Eckelberry’s message, presented recently to the United Nations, and summed up in the mission of OriginOil, is to operate as a pure technology company, with no intention of producing a finished product or refining at an industrial scale. Their aim is to help other companies through the use of their breakthrough technology, rather than competing with other companies for market share. Eckelberry believes that this networking configuration will prove to be the key to bringing their specialty, fuel produced from algae (through the Single-Step Extraction™ process that reduces complex harvesting processes to a single, cost-effective step), quickly to the marketplace.

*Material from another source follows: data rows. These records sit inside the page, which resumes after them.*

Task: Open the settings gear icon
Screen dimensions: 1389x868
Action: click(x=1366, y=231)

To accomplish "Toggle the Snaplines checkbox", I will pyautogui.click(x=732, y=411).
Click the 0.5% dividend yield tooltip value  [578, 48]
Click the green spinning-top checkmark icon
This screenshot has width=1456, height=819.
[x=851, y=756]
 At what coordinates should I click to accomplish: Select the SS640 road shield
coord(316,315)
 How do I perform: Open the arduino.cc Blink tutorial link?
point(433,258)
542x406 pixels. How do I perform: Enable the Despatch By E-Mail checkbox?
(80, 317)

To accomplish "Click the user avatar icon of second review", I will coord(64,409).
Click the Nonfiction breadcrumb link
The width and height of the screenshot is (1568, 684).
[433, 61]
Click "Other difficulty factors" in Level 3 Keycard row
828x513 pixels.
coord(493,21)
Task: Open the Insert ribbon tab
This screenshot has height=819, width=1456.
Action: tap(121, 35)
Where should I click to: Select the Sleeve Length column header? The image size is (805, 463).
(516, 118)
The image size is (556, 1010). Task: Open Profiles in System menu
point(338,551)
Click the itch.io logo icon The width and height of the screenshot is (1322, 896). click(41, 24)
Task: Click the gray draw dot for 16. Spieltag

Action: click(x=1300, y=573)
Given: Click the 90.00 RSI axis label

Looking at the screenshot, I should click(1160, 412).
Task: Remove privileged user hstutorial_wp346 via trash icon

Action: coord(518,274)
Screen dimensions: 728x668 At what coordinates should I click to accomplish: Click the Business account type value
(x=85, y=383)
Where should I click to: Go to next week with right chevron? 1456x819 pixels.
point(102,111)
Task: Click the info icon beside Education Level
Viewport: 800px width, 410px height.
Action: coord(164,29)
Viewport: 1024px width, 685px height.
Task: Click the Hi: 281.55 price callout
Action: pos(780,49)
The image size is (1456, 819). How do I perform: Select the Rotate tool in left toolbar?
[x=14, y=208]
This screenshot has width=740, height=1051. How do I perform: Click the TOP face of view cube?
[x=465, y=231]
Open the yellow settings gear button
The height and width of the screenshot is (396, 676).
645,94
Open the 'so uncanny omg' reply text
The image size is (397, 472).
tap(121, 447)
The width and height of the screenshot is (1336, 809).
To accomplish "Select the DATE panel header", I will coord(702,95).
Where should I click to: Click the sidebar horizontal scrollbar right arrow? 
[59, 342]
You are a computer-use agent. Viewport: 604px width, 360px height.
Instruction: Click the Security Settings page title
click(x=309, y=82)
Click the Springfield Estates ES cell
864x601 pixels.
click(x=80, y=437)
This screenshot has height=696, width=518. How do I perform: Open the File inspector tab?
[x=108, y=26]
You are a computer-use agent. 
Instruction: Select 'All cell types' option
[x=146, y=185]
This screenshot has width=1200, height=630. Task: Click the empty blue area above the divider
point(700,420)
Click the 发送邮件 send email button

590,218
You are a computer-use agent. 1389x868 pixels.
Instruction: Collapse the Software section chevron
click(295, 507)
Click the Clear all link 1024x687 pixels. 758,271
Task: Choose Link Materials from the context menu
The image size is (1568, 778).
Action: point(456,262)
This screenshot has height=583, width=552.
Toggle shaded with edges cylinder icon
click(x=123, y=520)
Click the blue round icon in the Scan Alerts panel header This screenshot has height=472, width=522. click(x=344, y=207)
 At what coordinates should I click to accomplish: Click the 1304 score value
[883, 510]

In an interview with the New Energy World Network, Eckelberry says that the industry needs to move away from crop and terrestrial products, which he believes are not sustainable, toward algae , which can be produced on an industrial scale. Though the European Union is ahead of the US in the development and distribution of plant-based biofuels, we could get a jump ahead by moving quickly toward algae.

With the US moving toward a cap-and-trade system and other incentives to develop alternative fuels, this provides much needed help for companies like OriginOil. Many, like OriginOil, have been able to move beyond venture capitalization to private investors and company/partner support, ultimately to a licensing and royalties model as the market becomes fully developed.

As you would expect, Eckelberry feels that the future of algae is very bright.

“Intrinsically, algae has the capabilities, because petroleum comes from algae,” he says. “We now have a technology that works at the small scale and we need to develop towards the large scale. There is no doubt that there will be issues to be remedied, but algae is the only solution that can intrinsically develop competitiveness against oil.”